The secret to a tender center
Just before baking, pour the cream over the proofed rolls, taking care to get in all the gaps. This step is optional but HIGHLY recommended. The cream makes the rolls so perfectly tender in the middle, and gives an extra richness in flavor! You can also use plant based milk or cream for this step.
Baking and serving
Bake for 20-25 minutes, until the buns are lightly golden on the tops. If you prefer your buns extra gooey, you can aim for under-baking, though the cream makes them very tender.
Making the frosting is simple: just beat all the frosting ingredients using a hand held mixer or stand mixer until creamy and smooth.
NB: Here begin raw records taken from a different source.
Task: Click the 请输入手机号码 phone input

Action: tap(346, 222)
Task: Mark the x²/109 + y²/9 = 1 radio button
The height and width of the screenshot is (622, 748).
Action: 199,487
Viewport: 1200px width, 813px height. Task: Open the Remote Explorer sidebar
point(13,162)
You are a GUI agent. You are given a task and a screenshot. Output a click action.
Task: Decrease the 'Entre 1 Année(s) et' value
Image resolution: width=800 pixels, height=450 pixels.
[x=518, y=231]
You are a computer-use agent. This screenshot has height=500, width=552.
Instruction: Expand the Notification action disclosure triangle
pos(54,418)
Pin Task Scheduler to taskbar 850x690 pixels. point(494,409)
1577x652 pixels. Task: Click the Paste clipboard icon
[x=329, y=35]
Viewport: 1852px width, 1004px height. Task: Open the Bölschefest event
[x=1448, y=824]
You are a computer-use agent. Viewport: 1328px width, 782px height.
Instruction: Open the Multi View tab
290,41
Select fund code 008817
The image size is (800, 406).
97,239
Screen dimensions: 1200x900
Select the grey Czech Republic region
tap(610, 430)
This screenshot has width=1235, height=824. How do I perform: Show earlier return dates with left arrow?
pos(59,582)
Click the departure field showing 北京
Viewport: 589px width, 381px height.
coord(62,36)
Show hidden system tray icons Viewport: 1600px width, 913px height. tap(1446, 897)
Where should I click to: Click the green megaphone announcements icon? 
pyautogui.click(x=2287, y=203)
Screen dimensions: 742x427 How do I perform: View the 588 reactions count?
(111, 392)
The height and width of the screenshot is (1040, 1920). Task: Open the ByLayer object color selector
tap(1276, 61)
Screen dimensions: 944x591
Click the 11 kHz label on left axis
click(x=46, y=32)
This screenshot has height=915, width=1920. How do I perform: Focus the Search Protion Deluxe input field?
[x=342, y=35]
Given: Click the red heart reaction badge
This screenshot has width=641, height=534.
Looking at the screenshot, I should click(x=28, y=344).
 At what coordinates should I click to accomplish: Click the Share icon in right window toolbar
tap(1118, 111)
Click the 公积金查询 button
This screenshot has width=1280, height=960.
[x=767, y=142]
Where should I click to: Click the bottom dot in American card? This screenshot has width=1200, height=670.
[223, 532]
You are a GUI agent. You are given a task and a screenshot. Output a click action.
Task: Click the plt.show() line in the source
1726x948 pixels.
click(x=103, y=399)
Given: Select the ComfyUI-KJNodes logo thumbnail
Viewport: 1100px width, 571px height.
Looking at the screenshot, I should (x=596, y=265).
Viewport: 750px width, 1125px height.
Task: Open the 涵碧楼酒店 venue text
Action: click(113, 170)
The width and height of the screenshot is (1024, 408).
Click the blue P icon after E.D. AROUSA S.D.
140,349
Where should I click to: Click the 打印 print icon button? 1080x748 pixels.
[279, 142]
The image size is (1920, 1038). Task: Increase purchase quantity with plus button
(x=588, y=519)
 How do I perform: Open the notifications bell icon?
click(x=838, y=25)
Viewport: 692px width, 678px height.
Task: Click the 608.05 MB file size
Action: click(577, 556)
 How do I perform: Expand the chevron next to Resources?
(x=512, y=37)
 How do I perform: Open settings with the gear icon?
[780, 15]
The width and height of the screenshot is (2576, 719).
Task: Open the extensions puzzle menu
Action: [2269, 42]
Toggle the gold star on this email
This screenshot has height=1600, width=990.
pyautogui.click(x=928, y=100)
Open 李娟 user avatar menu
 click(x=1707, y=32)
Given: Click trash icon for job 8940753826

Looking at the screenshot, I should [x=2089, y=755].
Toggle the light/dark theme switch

I recommend using cream cheese that comes in a brick form and has full fat. The brick form gives a better texture and taste than the tub kind.
The buns are ready when they’re golden on the tops, but not too dark. Allow the raspberry jam rolls to cool for 10 minutes before frosting, topping with fresh raspberries, and serving.
How to store these rolls
These raspberry jam rolls are best eaten same day, but keep well, and can be stored in an airtight container in the fridge for 3-5 days (if they last that long!) Warm them up for 30 seconds in the microwave before enjoying.
I hope you give these raspberry jam rolls a try! Be sure to tag me on instagram so I can see your bakes, and leave me a comment below! Your feedback helps other bakers who are giving this recipe a try, and I love hearing about your bakes!
April 15, 2023 at 9:38 am
Hello! You don’t mention how much butter is added to the dough, or I might just be missing it somewhere ?
April 15, 2023 at 9:43 am
Great catch, Nikki! I’ve just updated the recipe, but its 24g of room temperature butter, or about 2 tablespoons.